What’s usually true when it comes to churn is that your customers failed to achieve their Desired Outcome – either because you signed customers without Success Potential in the first place or failed to deliver on your promise to Good Fit customers – and they churned out; they either actively cancel (if contractually able; some will even pay a fine to cancel) or simply decide not to renew.
Which means you need to understand…
Avoidable vs. Unavoidable Churn
Unavoidable Churn is when, regardless of what we do (because they’re a bad fit, don’t have success potential, or they go out of business, etc.), customers are going to churn.
Customers that would continue being our customer if we proactively ensured they continued to achieve their ever-evolving Desired Outcome, but who cancel or don’t renew because that didn’t happen, are referred to as Avoidable Churn.
There’s actually a secondary classification that helps us get an even better grasp on what’s going on with our churn and that is Expected vs.
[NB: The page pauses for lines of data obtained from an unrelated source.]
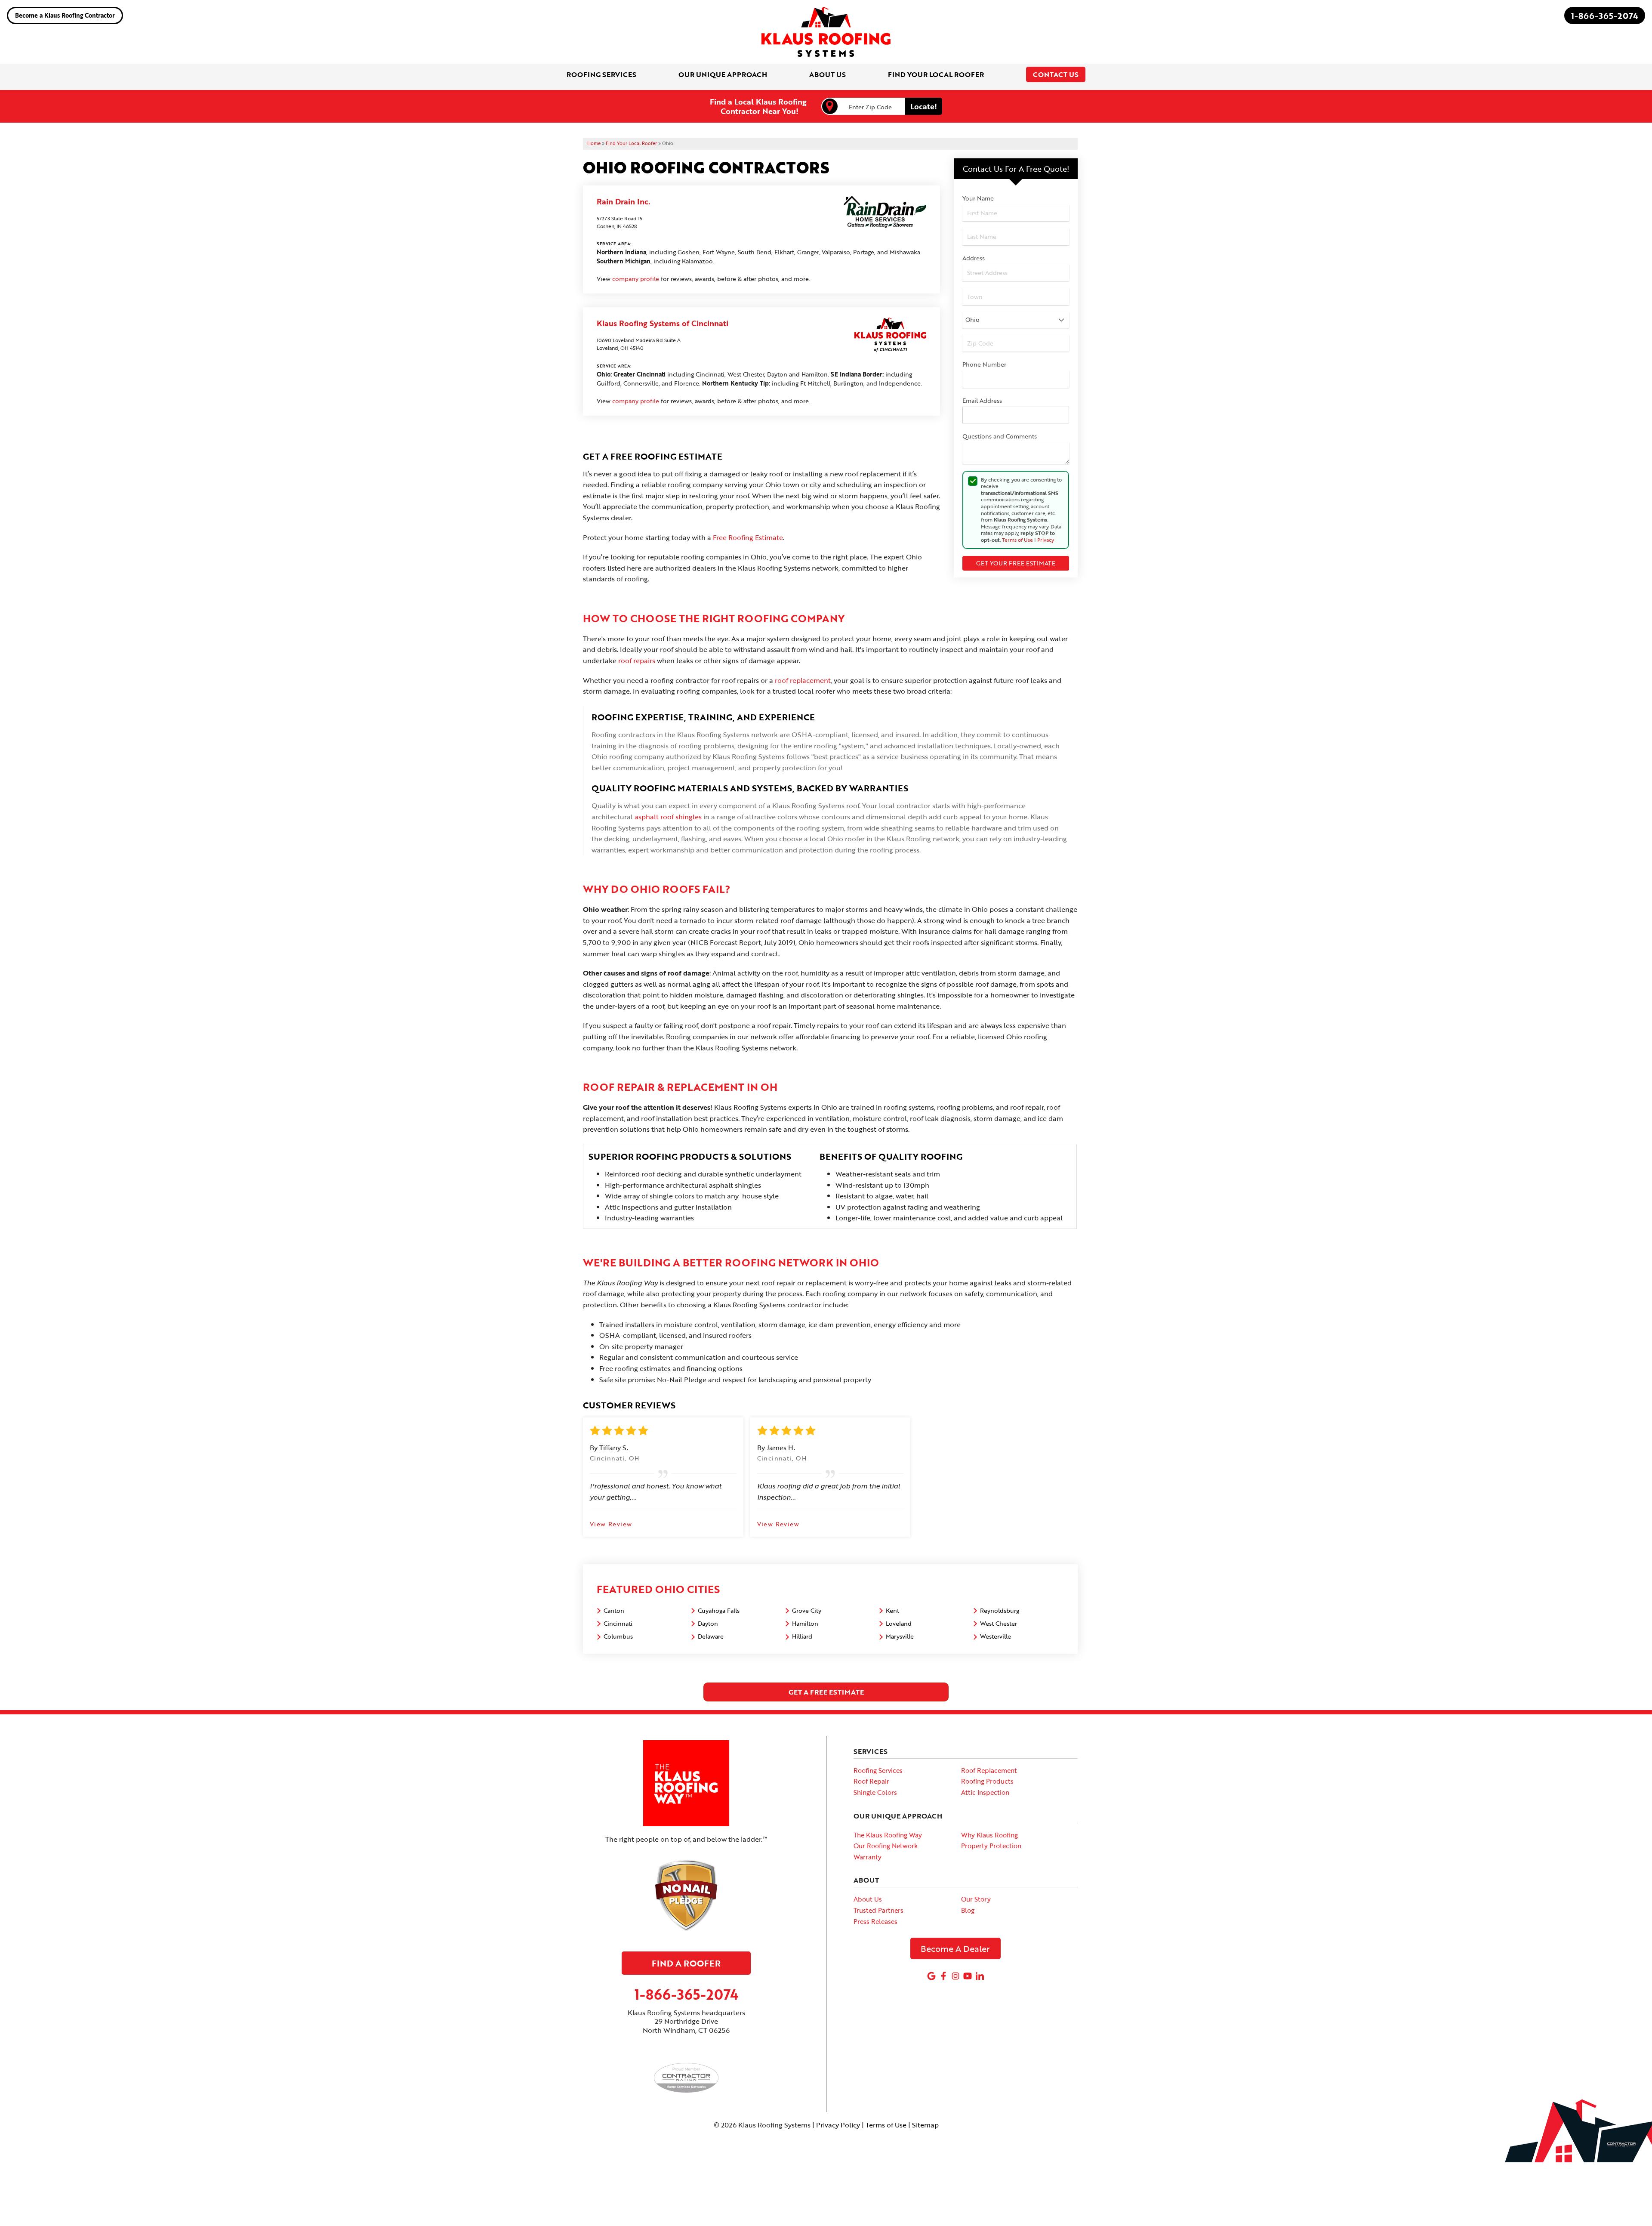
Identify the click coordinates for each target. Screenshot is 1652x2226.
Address (973, 257)
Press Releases (875, 1921)
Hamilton (805, 1623)
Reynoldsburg (999, 1610)
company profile (635, 278)
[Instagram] (955, 1976)
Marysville (900, 1636)
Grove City (806, 1610)
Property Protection (991, 1845)
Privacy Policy (838, 2125)
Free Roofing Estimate (748, 537)
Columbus (618, 1636)
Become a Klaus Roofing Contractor (65, 15)
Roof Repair (871, 1781)
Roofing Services (878, 1770)
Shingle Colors (875, 1792)
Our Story (976, 1899)
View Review (611, 1523)
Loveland (899, 1623)
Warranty (867, 1857)
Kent (892, 1610)
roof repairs (636, 660)
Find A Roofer (686, 1963)
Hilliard (802, 1636)
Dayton (708, 1623)
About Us (868, 1899)
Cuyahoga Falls (719, 1610)
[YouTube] (967, 1976)
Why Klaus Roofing (989, 1835)
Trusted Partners (878, 1910)
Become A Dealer (955, 1948)
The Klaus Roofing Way (888, 1835)
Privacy (1045, 539)
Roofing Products (987, 1781)
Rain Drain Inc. (623, 201)
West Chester (998, 1623)
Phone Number (984, 364)
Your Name (978, 198)
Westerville (995, 1636)
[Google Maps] (931, 1976)
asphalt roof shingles (668, 817)
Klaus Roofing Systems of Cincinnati (662, 323)
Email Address (982, 400)
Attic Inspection (985, 1792)
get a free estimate (826, 1692)
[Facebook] (943, 1976)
Unexpected. We’d say those that didn’t have success potential were “expected” since there wasn’t any way they were going to be successful, while those customers who were on Positive Success Vector but suddenly went out of business were “unexpected.”
Now, unless you’ve done everything wrong in your customer acquisition process, the amount of churn you have that is truly unavoidable is likely FAR lower than what you think (or want to admit).
Pulling it all Together
Will you ever get to zero customer churn? I don’t know, but you should try. If you have any churn, you should learn from it, and try to reduce it.
Customers that churn out stop paying you.
Customers that churn out, take with them what you’ve spent to acquire and serve them as they leave.
Customers that churn out add no value to the business; they only reduce value.
Churn is a symptom of something else that’s going on; you’re acquiring the wrong customers or not helping the right customers be successful.
Churn is ultimately your fault and if you choose to ignore that, fine; but don’t blame your customers.
By ensuring the customer is on a path to achieving their Desired Outcome, you reduce avoidable churn.
By being deliberate and only acquiring customers with Success Potential, you reduce unavoidable churn.
That’s not just how you get to near-zero churn… that’s how you build a real, sustainable, and efficiently scalable business.